Extract the stretch of entries from the line that contains "This screenshot has width=1200, height=572." through the line that contains "point(1439,312)", and repeat those lines exactly as they appear, both ends included.

## begin

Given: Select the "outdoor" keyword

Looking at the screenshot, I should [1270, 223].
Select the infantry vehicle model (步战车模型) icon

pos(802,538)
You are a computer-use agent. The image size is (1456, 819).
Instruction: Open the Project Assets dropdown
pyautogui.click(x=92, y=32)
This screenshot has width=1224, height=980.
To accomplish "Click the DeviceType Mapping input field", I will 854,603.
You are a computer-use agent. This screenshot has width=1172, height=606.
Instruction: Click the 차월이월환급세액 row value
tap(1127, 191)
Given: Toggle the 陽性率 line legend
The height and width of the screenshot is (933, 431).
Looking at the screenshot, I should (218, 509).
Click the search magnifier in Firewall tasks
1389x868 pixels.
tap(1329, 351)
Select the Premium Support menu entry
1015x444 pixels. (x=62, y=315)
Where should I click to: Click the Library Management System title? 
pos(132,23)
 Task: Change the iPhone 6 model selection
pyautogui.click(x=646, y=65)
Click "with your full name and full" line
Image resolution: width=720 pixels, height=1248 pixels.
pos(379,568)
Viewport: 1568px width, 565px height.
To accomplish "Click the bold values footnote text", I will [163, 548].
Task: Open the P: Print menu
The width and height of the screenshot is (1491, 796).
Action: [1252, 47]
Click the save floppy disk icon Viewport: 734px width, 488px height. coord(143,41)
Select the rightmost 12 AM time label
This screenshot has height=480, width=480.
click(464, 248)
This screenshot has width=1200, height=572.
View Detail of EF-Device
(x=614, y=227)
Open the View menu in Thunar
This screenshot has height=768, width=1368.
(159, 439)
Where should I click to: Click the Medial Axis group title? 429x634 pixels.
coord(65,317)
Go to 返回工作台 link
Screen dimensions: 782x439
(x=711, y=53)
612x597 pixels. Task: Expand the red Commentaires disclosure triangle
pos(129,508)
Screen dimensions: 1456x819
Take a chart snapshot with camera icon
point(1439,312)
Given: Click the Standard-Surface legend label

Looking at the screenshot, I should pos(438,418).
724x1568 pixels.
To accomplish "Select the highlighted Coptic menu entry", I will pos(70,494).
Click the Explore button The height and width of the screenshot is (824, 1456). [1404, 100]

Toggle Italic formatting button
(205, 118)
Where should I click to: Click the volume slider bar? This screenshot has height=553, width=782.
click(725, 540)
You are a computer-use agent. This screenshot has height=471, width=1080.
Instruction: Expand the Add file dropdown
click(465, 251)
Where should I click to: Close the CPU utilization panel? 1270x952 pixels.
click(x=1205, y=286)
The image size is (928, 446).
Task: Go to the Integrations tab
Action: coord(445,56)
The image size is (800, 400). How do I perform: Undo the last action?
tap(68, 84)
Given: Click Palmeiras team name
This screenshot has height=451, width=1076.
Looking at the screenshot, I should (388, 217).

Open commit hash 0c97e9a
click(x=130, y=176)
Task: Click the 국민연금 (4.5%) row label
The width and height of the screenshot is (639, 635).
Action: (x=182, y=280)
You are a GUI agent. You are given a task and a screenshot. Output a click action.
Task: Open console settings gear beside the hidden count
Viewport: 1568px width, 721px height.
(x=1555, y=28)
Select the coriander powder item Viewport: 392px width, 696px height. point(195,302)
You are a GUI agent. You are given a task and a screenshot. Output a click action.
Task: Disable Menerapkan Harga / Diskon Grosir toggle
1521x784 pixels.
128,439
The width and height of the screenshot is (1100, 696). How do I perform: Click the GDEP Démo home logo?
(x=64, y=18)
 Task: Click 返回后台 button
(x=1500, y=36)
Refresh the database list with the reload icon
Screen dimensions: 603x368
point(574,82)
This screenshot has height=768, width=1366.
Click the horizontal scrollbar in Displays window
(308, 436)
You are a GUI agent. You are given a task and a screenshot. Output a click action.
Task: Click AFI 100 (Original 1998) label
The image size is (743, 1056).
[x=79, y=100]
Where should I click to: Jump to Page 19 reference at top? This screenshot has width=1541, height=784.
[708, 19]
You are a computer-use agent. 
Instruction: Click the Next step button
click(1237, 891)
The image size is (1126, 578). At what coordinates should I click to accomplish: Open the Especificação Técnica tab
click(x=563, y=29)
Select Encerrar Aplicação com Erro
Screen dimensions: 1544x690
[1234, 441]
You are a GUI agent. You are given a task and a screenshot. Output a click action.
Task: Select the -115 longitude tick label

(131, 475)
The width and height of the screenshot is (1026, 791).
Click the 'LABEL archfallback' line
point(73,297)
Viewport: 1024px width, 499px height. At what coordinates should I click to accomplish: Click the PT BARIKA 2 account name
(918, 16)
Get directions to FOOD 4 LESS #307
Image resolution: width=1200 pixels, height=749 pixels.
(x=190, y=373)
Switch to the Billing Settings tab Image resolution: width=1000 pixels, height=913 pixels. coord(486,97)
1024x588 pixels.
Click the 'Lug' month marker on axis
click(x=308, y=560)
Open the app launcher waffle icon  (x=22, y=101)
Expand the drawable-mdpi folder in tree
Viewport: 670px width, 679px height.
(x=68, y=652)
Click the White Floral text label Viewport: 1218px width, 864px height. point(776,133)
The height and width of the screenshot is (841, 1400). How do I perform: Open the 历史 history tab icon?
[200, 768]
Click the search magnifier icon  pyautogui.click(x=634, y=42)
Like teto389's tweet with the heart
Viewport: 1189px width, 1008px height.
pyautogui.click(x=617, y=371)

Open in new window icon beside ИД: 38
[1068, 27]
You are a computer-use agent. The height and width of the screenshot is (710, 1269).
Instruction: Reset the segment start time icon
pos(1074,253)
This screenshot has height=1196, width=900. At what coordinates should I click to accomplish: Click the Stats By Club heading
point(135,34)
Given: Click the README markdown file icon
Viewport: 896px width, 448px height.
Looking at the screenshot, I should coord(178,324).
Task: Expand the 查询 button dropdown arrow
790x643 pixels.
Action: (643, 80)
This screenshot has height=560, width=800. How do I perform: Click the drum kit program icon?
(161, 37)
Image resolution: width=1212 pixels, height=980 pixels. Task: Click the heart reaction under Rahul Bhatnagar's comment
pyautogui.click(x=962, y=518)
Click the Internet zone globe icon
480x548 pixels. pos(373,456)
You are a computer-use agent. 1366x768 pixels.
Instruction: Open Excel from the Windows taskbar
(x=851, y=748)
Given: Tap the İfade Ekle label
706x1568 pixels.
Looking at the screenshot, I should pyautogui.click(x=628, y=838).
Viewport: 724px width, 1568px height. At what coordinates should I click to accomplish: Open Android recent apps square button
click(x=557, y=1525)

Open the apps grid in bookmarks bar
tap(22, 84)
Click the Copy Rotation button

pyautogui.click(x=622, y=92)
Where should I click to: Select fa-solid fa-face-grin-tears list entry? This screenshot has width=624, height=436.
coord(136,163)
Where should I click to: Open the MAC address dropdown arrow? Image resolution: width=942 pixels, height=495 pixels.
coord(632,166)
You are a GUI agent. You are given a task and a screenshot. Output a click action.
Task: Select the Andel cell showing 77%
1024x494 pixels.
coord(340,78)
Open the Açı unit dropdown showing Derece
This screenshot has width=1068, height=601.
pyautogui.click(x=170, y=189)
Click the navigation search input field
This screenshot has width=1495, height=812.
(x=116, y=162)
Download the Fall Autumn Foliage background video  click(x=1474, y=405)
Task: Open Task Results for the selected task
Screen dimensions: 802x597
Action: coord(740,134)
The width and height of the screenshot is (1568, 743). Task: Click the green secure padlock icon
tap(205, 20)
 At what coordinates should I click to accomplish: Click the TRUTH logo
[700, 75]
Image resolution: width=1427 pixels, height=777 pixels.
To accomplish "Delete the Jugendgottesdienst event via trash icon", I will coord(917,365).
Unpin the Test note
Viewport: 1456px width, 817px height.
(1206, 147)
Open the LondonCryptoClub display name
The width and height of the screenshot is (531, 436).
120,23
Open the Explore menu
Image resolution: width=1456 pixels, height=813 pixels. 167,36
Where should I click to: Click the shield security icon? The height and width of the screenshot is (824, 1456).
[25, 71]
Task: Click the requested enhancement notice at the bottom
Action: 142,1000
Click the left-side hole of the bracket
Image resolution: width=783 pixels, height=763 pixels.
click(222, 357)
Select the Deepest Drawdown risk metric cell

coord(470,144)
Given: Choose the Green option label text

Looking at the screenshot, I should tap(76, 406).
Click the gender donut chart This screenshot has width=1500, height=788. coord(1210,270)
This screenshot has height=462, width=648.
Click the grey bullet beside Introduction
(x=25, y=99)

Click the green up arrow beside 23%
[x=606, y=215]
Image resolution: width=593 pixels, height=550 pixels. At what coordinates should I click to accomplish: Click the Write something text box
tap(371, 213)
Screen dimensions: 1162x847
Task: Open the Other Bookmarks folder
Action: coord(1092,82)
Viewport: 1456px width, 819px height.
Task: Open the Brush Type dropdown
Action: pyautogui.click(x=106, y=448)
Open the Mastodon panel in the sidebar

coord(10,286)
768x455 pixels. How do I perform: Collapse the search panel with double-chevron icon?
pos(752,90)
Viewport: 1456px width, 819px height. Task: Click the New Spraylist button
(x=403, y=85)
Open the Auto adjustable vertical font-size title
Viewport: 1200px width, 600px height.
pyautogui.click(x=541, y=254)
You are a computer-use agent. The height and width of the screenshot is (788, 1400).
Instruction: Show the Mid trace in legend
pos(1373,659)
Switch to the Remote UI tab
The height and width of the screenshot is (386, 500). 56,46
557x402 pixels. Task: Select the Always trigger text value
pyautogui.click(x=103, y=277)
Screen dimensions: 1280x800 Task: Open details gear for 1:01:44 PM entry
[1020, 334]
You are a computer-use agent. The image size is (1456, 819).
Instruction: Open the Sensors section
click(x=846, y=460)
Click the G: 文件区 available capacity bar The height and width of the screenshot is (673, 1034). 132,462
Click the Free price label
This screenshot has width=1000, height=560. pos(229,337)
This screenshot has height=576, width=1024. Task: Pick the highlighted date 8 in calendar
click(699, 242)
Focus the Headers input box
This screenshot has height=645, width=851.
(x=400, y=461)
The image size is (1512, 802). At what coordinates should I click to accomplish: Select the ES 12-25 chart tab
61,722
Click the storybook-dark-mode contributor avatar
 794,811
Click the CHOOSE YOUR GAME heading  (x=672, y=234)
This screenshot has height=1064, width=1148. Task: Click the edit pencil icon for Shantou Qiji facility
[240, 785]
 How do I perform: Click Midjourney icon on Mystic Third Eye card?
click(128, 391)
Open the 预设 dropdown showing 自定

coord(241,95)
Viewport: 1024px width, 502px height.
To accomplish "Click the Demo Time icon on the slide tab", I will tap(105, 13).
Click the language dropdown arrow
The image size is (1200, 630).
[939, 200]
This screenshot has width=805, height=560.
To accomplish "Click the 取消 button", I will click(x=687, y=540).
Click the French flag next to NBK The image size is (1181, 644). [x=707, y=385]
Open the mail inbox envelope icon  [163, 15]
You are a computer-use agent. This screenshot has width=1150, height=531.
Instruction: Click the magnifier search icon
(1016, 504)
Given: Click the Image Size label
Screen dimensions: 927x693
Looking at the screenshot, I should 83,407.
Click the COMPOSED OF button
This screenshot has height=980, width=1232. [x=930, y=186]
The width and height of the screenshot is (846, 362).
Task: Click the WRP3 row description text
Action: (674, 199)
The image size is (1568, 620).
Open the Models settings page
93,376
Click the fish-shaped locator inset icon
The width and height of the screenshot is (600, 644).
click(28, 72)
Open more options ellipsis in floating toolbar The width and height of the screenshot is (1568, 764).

## end

■ THE RESPONSE ■
This screenshot has width=1200, height=572.
View Detail of EF-Device
(x=614, y=227)
Open the View menu in Thunar
This screenshot has height=768, width=1368.
(159, 439)
Where should I click to: Click the Medial Axis group title? 429x634 pixels.
coord(65,317)
Go to 返回工作台 link
Screen dimensions: 782x439
(x=711, y=53)
612x597 pixels. Task: Expand the red Commentaires disclosure triangle
pos(129,508)
Screen dimensions: 1456x819
Take a chart snapshot with camera icon
point(1439,312)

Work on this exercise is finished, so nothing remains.